Amabra chega a Itapetinga

Sem título-1Na última sexta-feira, 19, foi inaugurada, em Itapetinga, uma iniciativa pioneira no interior da Bahia: a Câmara de Mediação e Arbitragem. A Amabra chega a Itapetinga oferecendo solução ágil, justa, eficiente e acessível na resolução de conflitos. O objetivo principal é oferecer ações que desafoguem o Judiciário, reduzindo o número de processos judiciais, promovendo o uso de métodos alternativos na solução de conflitos e agilizar os resultados.
Durante a solenidade de inauguração,Thiago Vinícius Papaterra Boa Nova, instrutor do Conselho Nacional de Justiça e responsável pela capacitação dos mediadores da Amabra, disse que a equipe “acolheu o projeto com coração.
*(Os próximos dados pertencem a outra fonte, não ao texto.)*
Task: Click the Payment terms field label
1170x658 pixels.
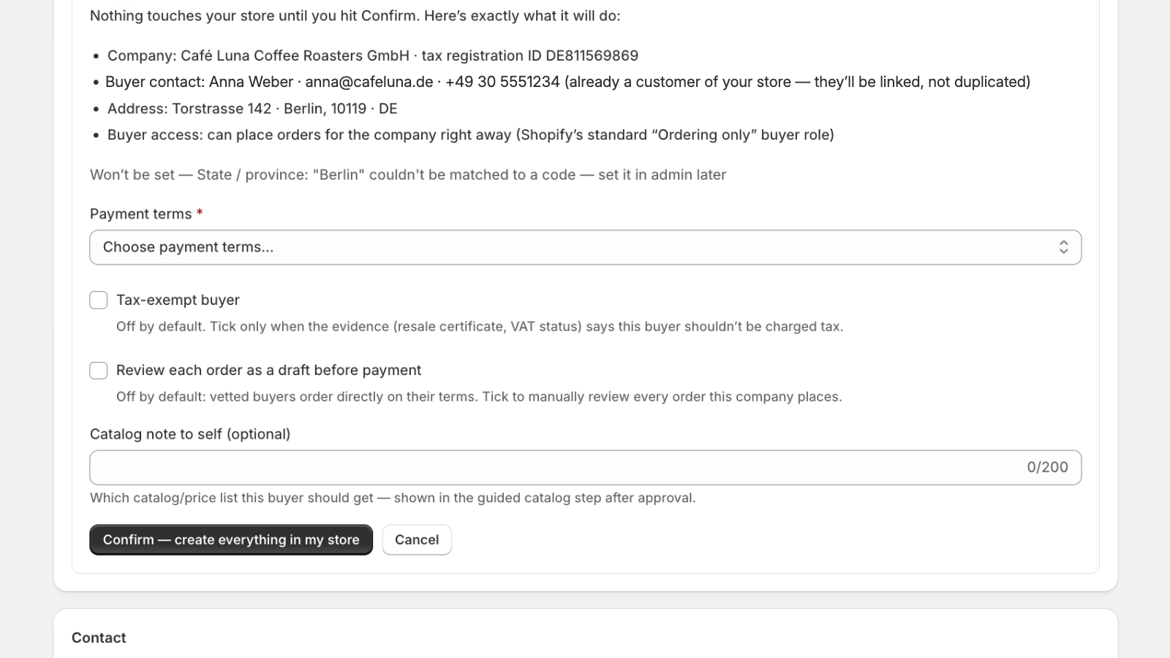Action: [x=140, y=213]
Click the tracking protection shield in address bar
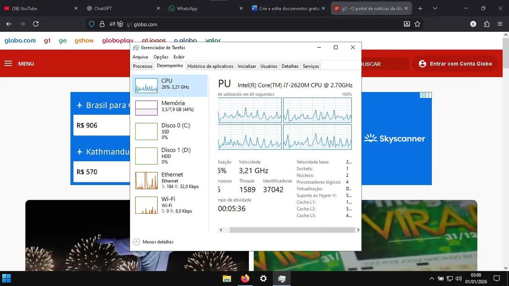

E isso faz a diferença profissional. A Amabra tende a ser uma grande referência em toda a Bahia, não só por ser pioneira, mas pelo seu trabalho e pela dedicação que as pessoas que estão envolvidas têm colocado nele. Na verdade, eu não os formei, eu ajudei a descobrir o que já estava dentro de vocês. Acredito que a mediação é vocação. Não adianta ganhar o conhecimento se você não tiver qualidades sociais e dedicação capaz de despertar o mediador que existe em nós”. Ao final da sua fala, desejou a todos sucesso, o que acredita ser questão de tempo, por julgar que o grupo já tem todas as ferramentas necessárias para desenvolver um grande trabalho.

Arbitragem e mediação
Durante sua fala, o advogado Thiago Vinícius explicou ao público presente a diferença entre arbitragem e mediação – artifícios oferecidos pela Amabra para dirimir litígios referentes a direitos patrimoniais disponíveis.
A arbitragem se assemelha a um processo judicial, só que a grande diferença é que ao invés de ela ser administrada pelo Estado, a questão conflitual é administrada por uma Câmara. É uma forma de solução de conflitos em que as partes, por livre e espontânea vontade, elegem um terceiro para que este resolva a controvérsia.
Já a mediação busca solucionar conflitos através de um terceiro neutro que auxilia as partes a conversar, refletir, entender o conflito e buscar, por elas próprias, a solução. Nesse caso, as próprias partes é que tomam a decisão, agindo o mediador como um facilitador.
Em ambos os casos, o prazo para resolução do seu conflito é rápido, e os acordos (mediação) e as sentenças de um Árbitro (arbitragem), tem a mesma força das proferidas pelo Poder Judiciário.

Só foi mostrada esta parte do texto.